Umut Dağs ("Kuma") zweiter Spielfilm erzählt mit düsterem Hardcore-Realismus von den Mean Streets Wiens, fernab der Touristenpfade. Wenn sich im Hintergrund das Riesenrad dreht, dann nur, weil es am Praterstern Flipperautomaten gibt. Dort hängt eine Freundesgruppe ab, die sich gerne mit "Spasti" und "Missgeburt" anredet und von einer Karriere als Gangsta-Rapper träumt. Besonders Mika, ein 15-jähriger Österreicher aus Tschetschenien, setzt seine ganze Zukunft auf ein selbst fabriziertes Mix-Tape.
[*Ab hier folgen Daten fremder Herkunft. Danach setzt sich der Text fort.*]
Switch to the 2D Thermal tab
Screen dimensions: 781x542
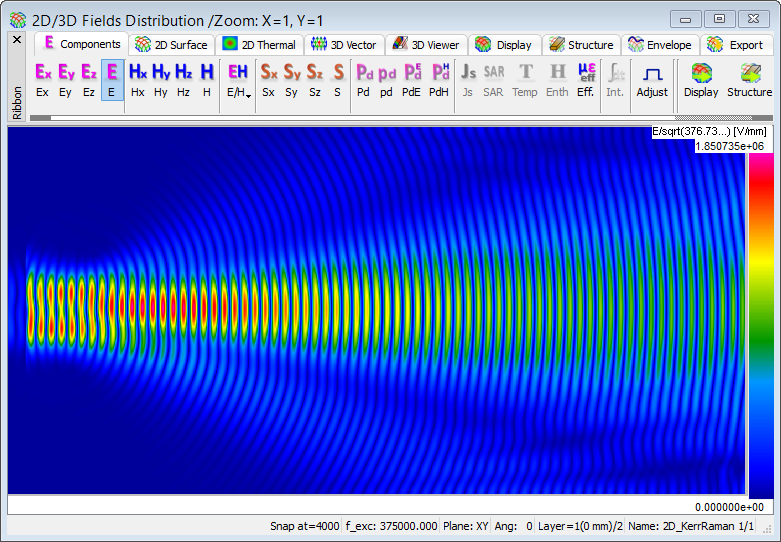tap(259, 45)
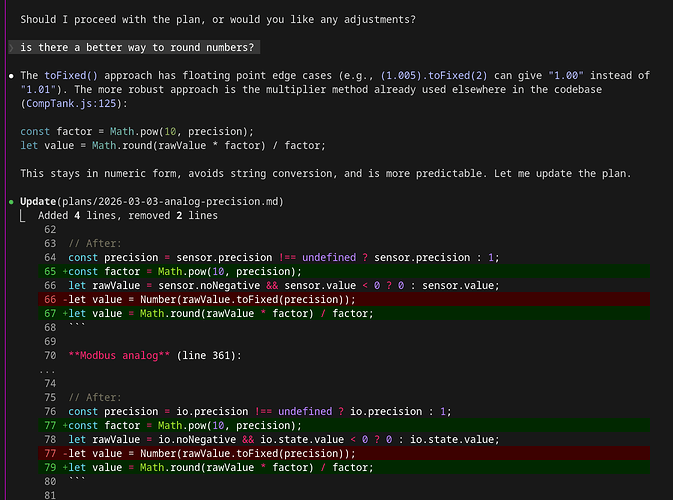This screenshot has width=673, height=500.
Task: Click the green bullet next to Update
Action: pyautogui.click(x=10, y=202)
Außerdem vercheckt Mika Drogen und fragt sich, warum der neue Hilfsarbeiter im Jugendzentrum so viel Interesse an ihm zeigt. Dass es sich dabei um seinen Vater Ertan handelt, der – siehe oben – gerade aus dem Gefängnis gekommen ist, wird bald klar.

Die große Stärke von Umut Dağs intensivem Rap-Melodram liegt in einer fast dokumentarischen Nähe zu seinen Protagonisten. Mit dynamischer Kamera folgt er den Jugendlichen durch die Clubs, auf Rap-Konzerte oder einfach nur nach Hause. Besonders der herausragende Murathan Muslu als Ertan re-lativiert die kraftmeierische Pose des Sohnes allein mit den Nuancen seines Gesichtsausdrucks ("Das Gefängnis ist kein Gangsta-Rap"). Gegen Ende hin schnürt Dağ aber seine wilden Teenager ins Korsett der hochgefahrenen Vater-Sohn-Geschichte. Das wirkt zwar emotional effektvoll, aber auch ein bisschen zu Genre-schematisch.

INFO: " Risse im Beton". Drama. Ö 2014. 105 Min. Von Umut Dağ. Mit Alechan Tagaev, Murathan Muslu, Ivan Kriznjak.